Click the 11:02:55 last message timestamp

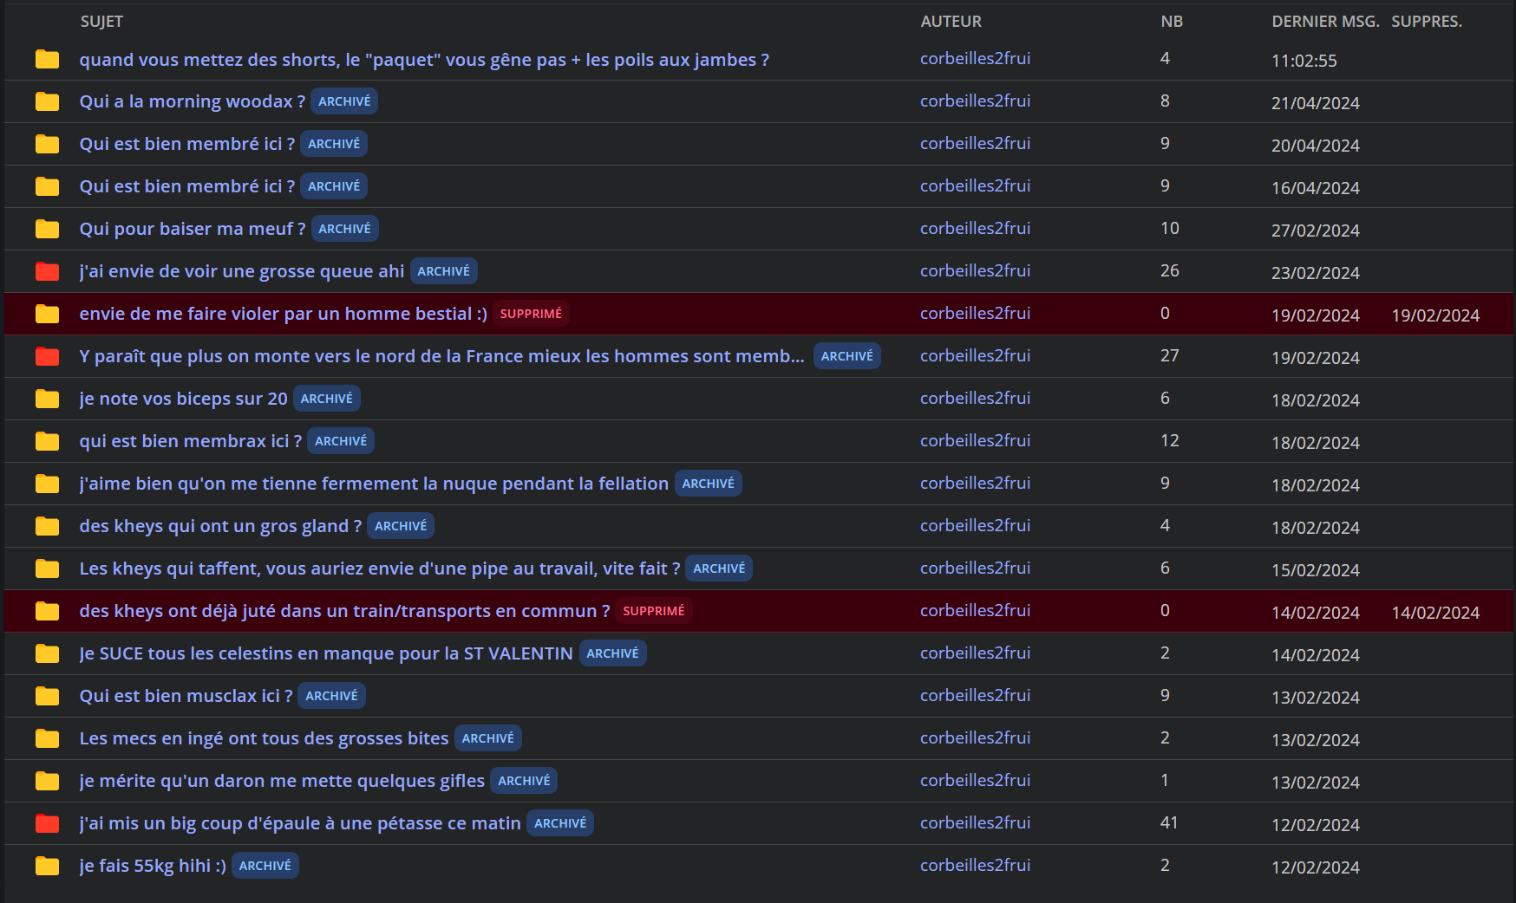1304,61
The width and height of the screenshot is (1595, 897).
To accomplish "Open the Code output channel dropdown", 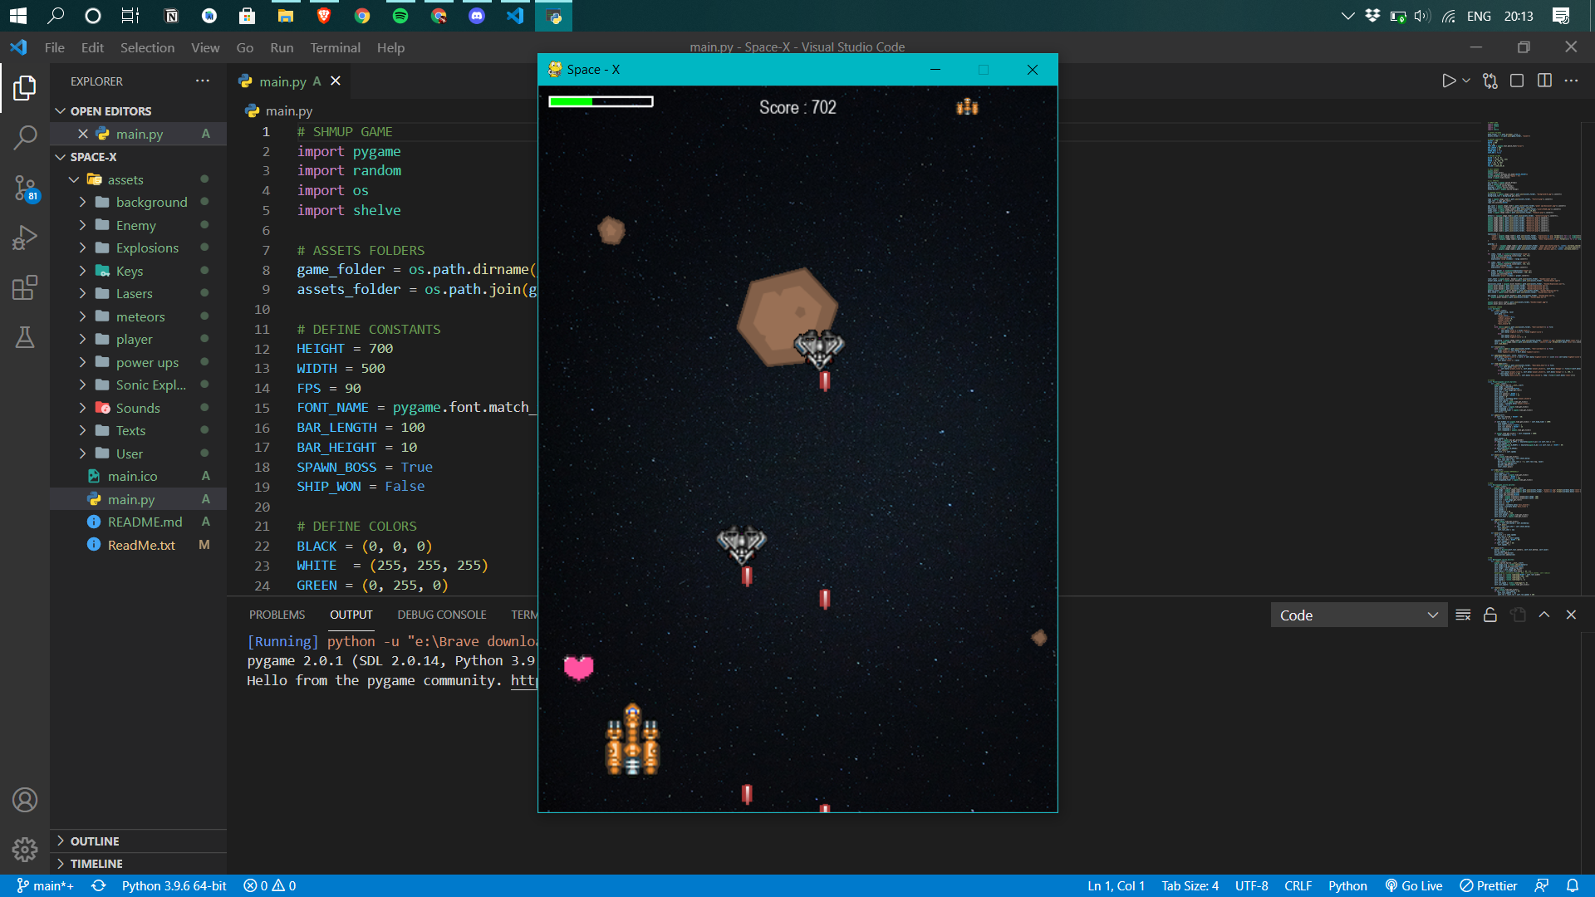I will (1358, 615).
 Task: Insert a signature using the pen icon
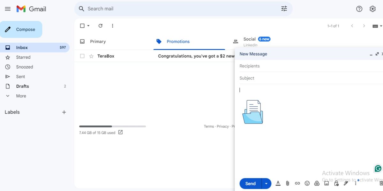346,183
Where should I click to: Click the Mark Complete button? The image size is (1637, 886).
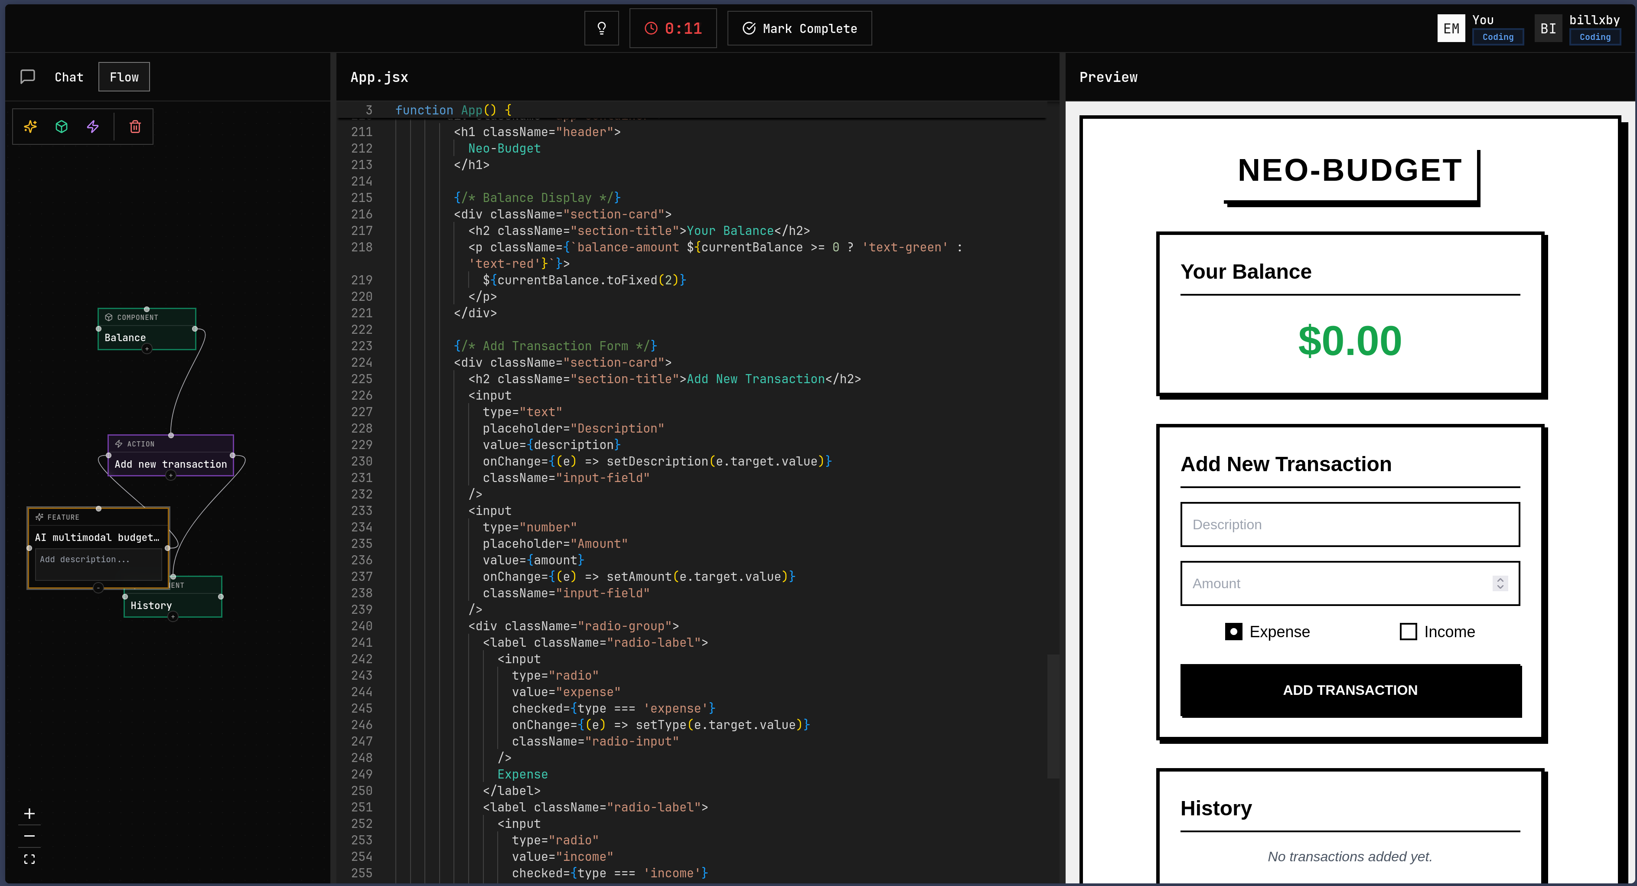799,28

**Stated exercise**
Retype the listing word for word, from the line containing "Task: Insert a signature using the pen icon" through the end of the listing, leaving the pictures out.

**Task solution**
 Task: Insert a signature using the pen icon
346,183
Where should I click to: Click the Mark Complete button? The image size is (1637, 886).
799,28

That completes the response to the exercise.